**What needs to be done**
Could you pull every line of text from the records below, word for word and unchanged, with the pictures left out?

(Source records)
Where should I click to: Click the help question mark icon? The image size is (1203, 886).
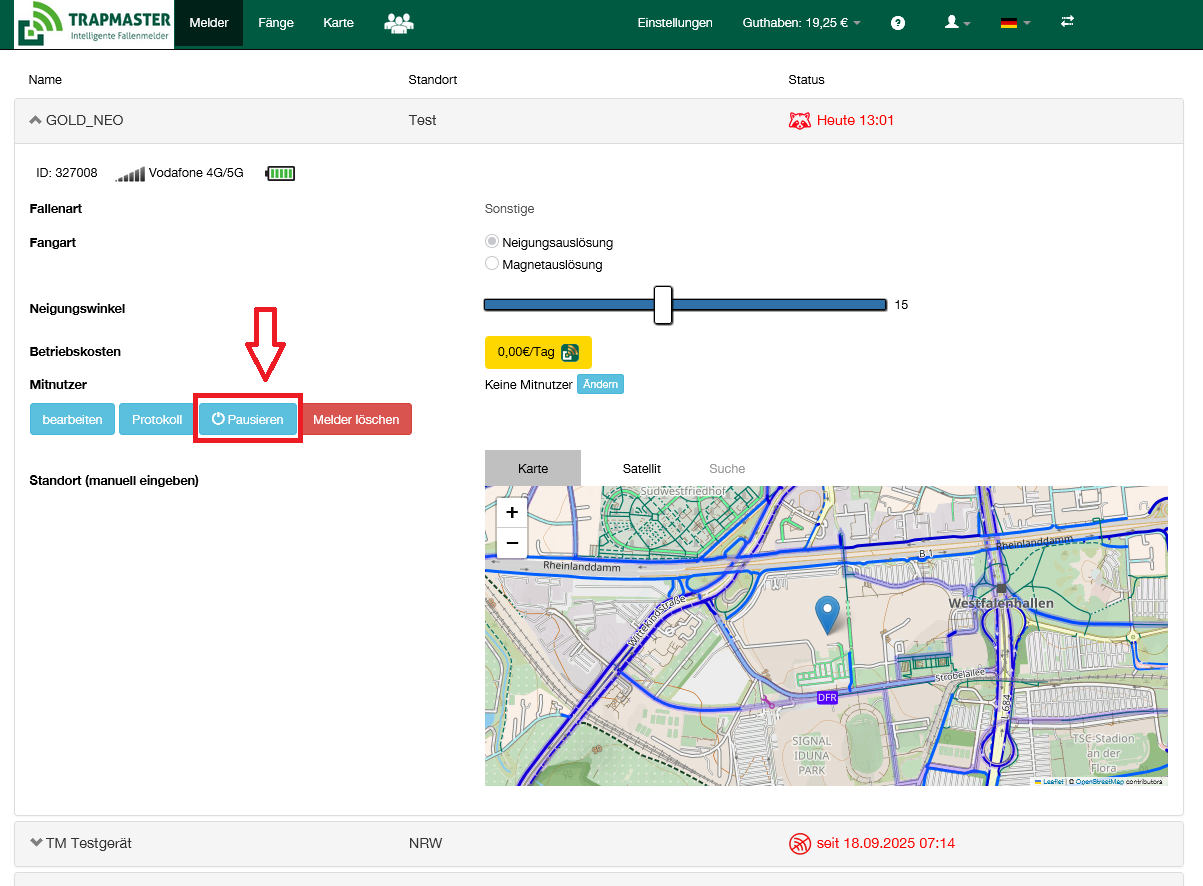[x=898, y=23]
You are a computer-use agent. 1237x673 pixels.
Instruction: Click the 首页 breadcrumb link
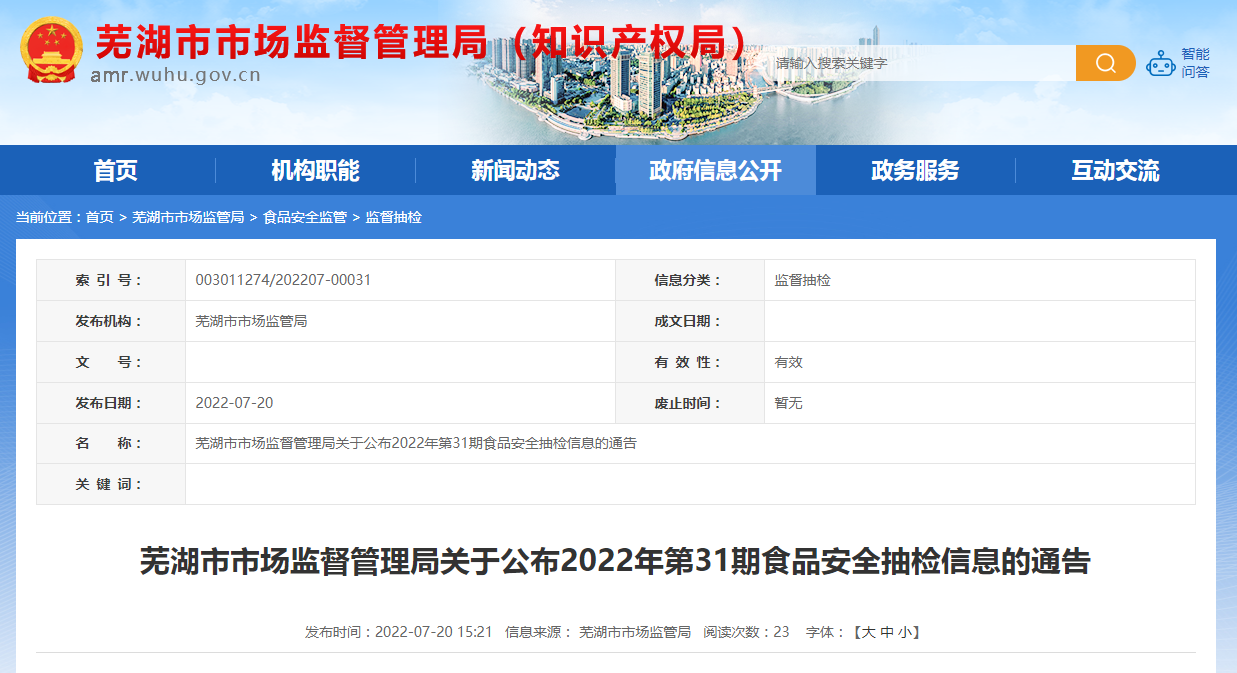[100, 217]
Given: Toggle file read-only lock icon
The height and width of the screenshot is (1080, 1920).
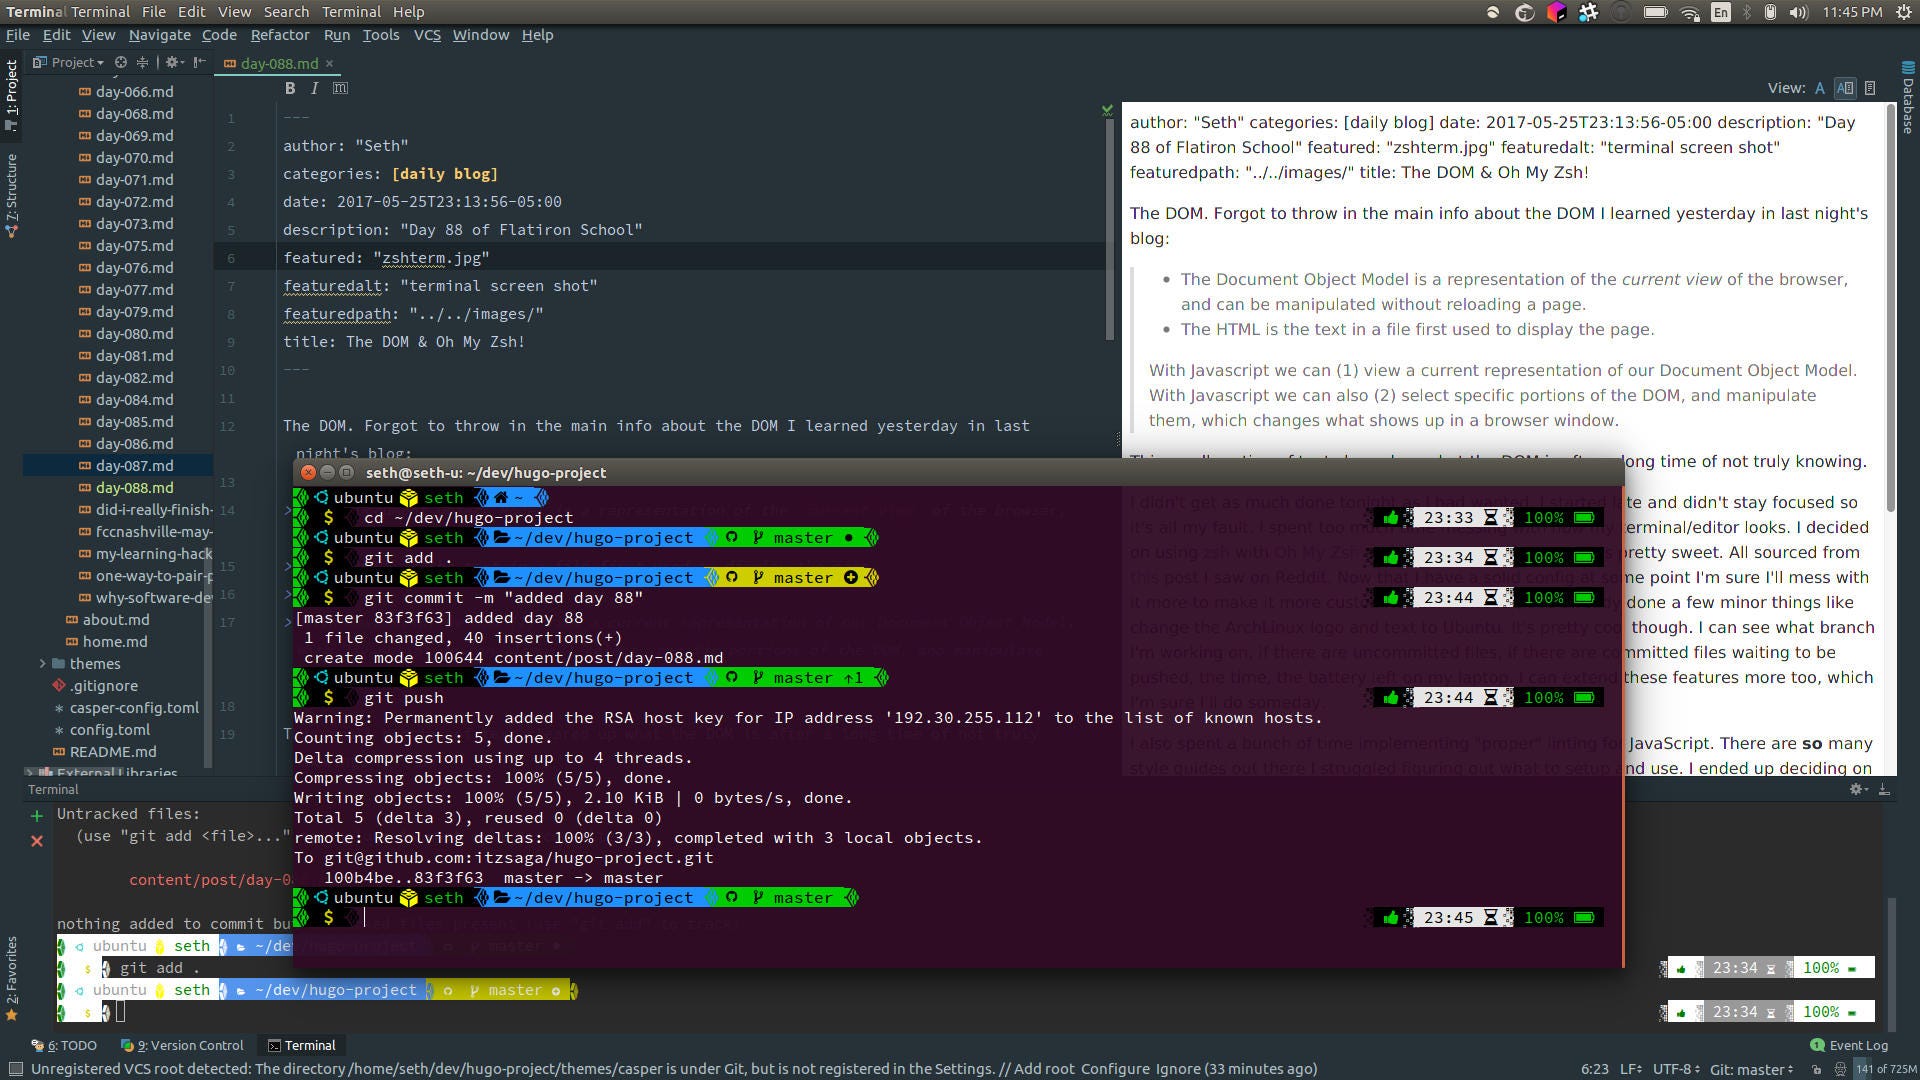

**The completed task**
Where should I click to: Click the help question mark icon? The image size is (1203, 886).
[x=898, y=23]
You are a computer-use agent. 1237x673 pixels.
Instruction: Click the 首页 breadcrumb link
[100, 217]
Given: Toggle file read-only lock icon
The height and width of the screenshot is (1080, 1920).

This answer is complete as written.